Repeat the rows from the line containing "Task: Click the large scroll logo image" through the line containing "point(123,109)", including both of those lines.

→ Stored entries
__________
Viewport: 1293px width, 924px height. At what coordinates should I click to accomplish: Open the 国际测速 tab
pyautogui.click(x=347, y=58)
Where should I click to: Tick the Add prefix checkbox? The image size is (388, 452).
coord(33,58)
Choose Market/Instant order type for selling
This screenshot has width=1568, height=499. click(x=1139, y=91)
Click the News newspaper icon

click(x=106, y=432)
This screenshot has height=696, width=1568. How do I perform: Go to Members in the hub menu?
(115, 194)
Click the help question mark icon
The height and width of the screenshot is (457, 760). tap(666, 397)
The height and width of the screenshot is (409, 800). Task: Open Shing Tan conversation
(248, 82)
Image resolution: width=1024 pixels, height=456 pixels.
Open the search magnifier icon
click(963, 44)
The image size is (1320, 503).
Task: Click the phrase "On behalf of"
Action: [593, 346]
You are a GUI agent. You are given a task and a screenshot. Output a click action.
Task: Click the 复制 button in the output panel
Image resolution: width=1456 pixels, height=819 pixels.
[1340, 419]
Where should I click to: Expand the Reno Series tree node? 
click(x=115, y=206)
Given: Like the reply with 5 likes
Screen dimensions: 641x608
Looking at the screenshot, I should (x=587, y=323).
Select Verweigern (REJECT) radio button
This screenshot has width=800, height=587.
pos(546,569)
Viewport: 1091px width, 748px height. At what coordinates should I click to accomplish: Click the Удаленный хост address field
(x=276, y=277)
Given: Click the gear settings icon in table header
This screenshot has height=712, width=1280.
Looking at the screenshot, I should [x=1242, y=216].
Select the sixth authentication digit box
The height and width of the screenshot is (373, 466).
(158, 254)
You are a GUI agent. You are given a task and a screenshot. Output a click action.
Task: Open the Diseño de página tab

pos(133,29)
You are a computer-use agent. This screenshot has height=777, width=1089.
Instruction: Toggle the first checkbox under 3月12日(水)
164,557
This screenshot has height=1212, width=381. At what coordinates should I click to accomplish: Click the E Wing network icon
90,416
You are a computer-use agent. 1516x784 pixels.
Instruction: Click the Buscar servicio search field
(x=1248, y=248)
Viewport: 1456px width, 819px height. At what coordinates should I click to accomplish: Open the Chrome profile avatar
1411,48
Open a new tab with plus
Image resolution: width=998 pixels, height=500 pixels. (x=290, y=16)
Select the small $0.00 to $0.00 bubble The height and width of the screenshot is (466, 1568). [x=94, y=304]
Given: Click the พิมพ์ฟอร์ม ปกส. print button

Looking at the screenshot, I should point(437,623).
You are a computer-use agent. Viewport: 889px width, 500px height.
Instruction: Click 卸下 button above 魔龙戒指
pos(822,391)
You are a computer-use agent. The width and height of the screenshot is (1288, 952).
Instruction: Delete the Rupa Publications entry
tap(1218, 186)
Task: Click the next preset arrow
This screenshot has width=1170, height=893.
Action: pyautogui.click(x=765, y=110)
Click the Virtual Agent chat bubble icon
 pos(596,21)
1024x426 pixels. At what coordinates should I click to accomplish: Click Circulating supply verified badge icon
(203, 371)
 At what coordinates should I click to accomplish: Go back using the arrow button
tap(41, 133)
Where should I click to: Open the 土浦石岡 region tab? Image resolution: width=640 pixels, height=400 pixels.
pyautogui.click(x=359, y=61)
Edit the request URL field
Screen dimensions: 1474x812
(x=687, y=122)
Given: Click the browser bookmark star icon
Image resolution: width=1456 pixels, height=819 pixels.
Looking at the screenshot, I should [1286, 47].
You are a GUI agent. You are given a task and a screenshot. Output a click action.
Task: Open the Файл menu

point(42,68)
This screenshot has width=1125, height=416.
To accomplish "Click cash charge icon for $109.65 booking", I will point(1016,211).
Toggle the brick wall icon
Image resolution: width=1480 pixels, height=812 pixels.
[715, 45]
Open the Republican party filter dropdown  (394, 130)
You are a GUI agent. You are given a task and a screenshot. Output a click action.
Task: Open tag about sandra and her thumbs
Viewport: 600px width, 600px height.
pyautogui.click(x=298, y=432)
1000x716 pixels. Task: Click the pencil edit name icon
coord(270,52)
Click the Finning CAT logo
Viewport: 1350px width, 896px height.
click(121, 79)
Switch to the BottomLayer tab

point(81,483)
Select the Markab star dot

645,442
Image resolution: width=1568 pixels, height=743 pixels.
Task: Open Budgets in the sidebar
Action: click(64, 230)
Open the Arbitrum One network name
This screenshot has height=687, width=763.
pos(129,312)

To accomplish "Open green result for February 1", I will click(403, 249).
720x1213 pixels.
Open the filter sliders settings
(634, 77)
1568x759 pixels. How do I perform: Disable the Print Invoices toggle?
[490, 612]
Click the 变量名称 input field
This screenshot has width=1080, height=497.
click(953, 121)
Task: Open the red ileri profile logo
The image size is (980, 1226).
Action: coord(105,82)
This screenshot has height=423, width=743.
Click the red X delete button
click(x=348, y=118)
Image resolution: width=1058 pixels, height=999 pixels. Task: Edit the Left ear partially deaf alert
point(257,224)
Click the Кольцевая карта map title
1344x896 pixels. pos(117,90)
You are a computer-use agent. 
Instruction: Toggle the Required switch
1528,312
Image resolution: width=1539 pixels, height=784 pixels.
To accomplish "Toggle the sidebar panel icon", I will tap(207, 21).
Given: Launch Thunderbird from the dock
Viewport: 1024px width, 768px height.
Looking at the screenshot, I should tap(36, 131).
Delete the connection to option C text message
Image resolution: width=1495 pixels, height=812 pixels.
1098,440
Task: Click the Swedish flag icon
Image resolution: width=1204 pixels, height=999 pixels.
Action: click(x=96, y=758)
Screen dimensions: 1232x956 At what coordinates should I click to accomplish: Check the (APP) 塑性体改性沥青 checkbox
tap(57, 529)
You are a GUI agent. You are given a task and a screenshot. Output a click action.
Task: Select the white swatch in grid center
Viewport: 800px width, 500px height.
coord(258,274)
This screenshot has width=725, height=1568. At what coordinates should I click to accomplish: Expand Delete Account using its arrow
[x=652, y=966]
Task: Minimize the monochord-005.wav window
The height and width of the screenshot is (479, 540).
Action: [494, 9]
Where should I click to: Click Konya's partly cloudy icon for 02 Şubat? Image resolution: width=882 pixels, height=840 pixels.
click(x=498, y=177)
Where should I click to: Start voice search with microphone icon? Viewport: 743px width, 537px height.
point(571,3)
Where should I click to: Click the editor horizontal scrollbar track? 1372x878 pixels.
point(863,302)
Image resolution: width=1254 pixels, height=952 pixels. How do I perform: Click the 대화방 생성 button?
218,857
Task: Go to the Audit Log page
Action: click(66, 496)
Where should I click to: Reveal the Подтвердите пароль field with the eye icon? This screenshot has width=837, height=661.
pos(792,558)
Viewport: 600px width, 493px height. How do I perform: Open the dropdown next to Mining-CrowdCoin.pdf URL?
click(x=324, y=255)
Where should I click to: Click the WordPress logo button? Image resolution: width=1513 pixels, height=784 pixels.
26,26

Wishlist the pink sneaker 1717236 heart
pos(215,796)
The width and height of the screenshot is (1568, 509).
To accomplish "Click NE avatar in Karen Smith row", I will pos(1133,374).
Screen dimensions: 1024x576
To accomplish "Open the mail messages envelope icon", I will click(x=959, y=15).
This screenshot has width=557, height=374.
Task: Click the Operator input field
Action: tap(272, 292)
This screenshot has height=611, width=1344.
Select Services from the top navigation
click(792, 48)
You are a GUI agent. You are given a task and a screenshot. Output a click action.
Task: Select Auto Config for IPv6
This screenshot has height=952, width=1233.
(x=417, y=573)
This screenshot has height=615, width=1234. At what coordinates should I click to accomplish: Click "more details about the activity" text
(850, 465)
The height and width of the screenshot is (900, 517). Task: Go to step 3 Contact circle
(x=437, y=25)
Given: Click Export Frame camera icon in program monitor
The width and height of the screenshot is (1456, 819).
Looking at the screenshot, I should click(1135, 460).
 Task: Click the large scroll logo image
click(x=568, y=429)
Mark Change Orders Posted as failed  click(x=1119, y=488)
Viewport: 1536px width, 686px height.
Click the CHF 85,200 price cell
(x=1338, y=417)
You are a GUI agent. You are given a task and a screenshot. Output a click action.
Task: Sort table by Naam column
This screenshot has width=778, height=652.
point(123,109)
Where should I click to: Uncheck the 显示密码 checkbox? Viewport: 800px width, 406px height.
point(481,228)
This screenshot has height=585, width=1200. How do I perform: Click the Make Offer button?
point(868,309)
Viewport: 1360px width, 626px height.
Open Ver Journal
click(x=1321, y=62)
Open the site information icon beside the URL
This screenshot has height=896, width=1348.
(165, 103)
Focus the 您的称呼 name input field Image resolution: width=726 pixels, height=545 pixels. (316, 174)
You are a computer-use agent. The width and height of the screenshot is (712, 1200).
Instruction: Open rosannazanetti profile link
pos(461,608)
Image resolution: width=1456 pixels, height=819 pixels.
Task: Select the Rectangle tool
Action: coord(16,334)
__________
→ EXERCISE ANSWER
 Task: Click the large scroll logo image
click(x=568, y=429)
Mark Change Orders Posted as failed  click(x=1119, y=488)
Viewport: 1536px width, 686px height.
Click the CHF 85,200 price cell
(x=1338, y=417)
You are a GUI agent. You are given a task and a screenshot. Output a click action.
Task: Sort table by Naam column
This screenshot has width=778, height=652.
point(123,109)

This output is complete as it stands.